The "flavor of the week" is mostly a meme. You would be fine just learning ES6, a front-end technology like Angular or React, and a bundler like Webpack. Learning Webpack is painful, but there are other choices.
The front-end is harder IMHO, but as another poster mentioned, the opportunities are tremendous.
Yes, but the point was that the poster said that "flavors of the week" is just a meme, and then said all you need to learn is two current flavors of the week.
No no no Ember is too old to take advantage of $featureX that you just HAVE to use. There's a couple forks like Coal or Ash that try to enable it but you're still stuck using Embers $designPatternThatWasHotShit5MinutesAgo instead of $newDesignPattern.

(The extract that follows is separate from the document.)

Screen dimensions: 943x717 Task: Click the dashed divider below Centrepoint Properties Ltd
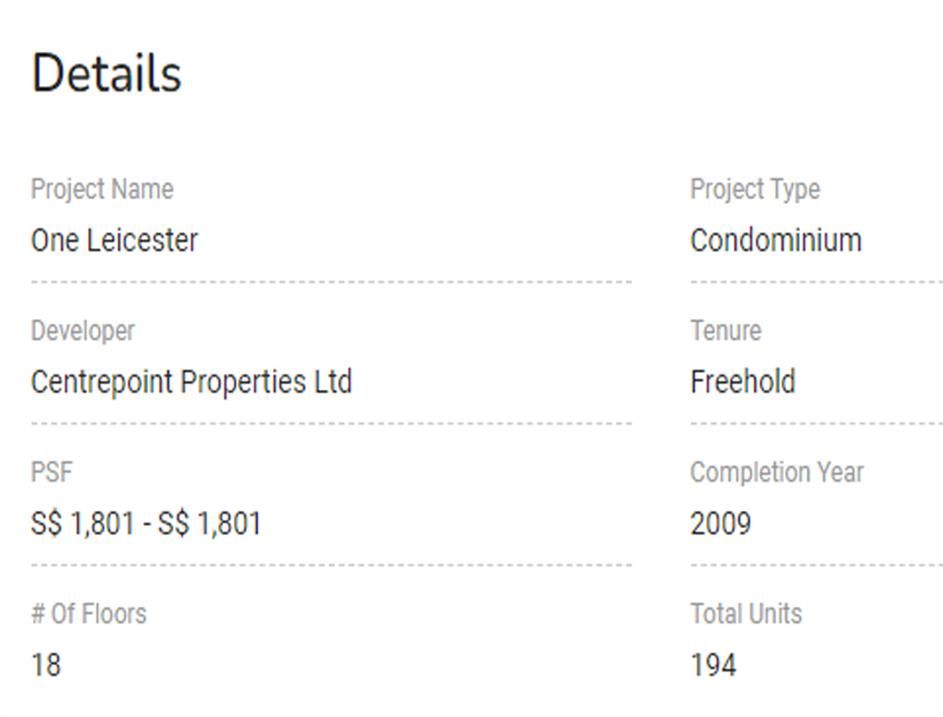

>> You would be fine just learning ES6, a front-end technology like Angular or React, and a bundler like Webpack
In nearly every circle of developers I know, they insist you learn plain, vanilla JS first. Jumping in Angular without knowing what a JS object is, understanding how closures work, understanding callbacks, or understanding how JS's "this" works in detail. All things someone should be fluent with before they go jumping into Angular and React.

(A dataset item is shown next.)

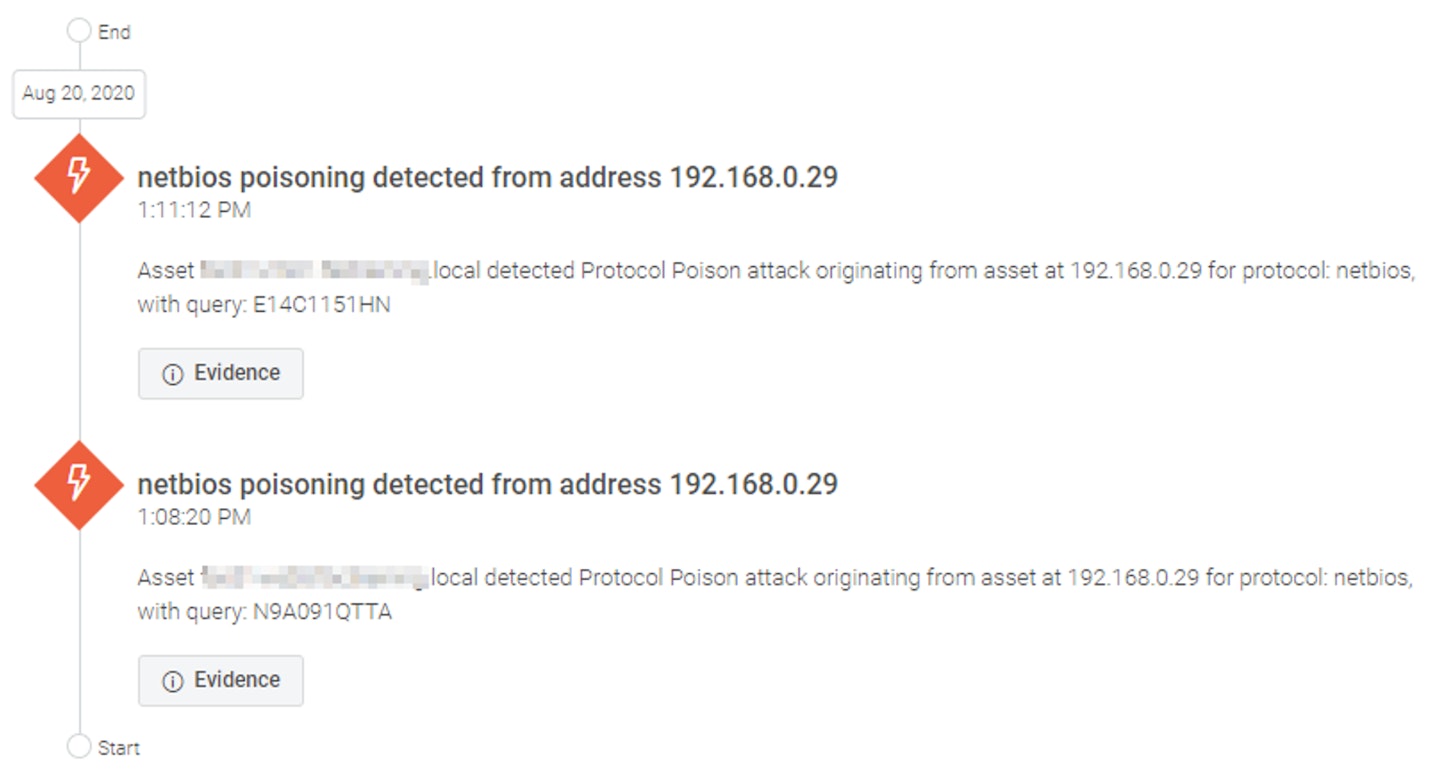1440x775 pixels.
Task: Click the lightning alert icon for 1:08:20 PM event
Action: [x=79, y=485]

Also knowing there's a HUGE difference between Angular (which is a full MVC framework) vs. React (which is just the View part of an MVC framework) is a small, but important detail for someone just starting out.
I was assuming that JavaScript would already be known to a certain degree.

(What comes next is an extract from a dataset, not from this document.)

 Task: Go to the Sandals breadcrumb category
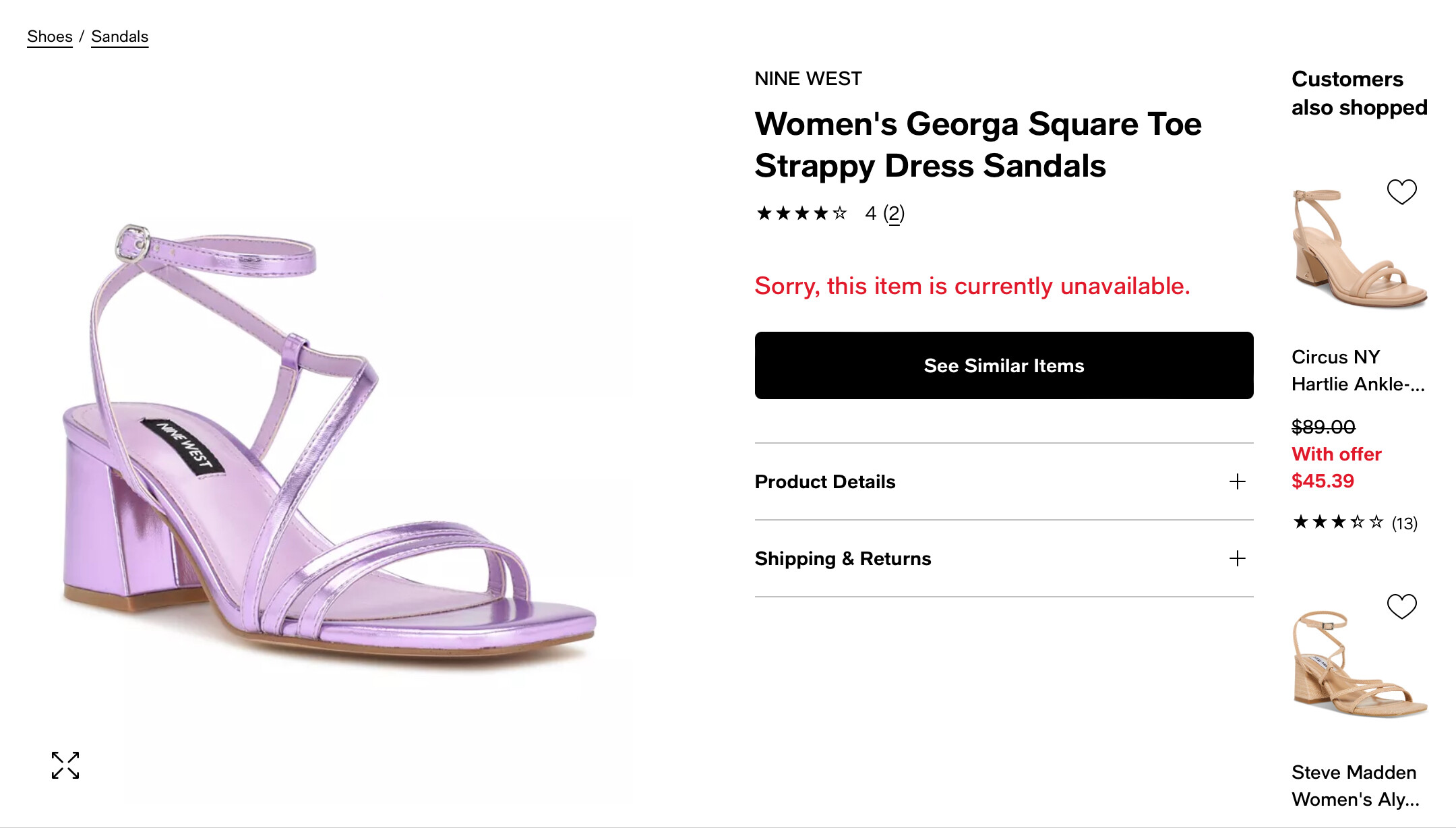coord(119,36)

I would actually recommend React over Angular for a beginner, because (assuming Angular 2 here) they're going to have to learn Typescript too. That's a big undertaking.
A beginner could also use plain old ES5 with a JSX transpiler right in web page with React.
VueJs might be a better choice than both of those, but much more limited job opportunities.
I feel the perceived "hardness/complexity" of the front-end stack is largely due to the relative less mature nature of JS / CSS / and the ever evolving toolset.
From a pure computer science perspective, I feel the data structure, algorithms leveraged on the backend side has greater complexity potential.
The front-end is harder IMHO, but as another poster mentioned, the opportunities are tremendous.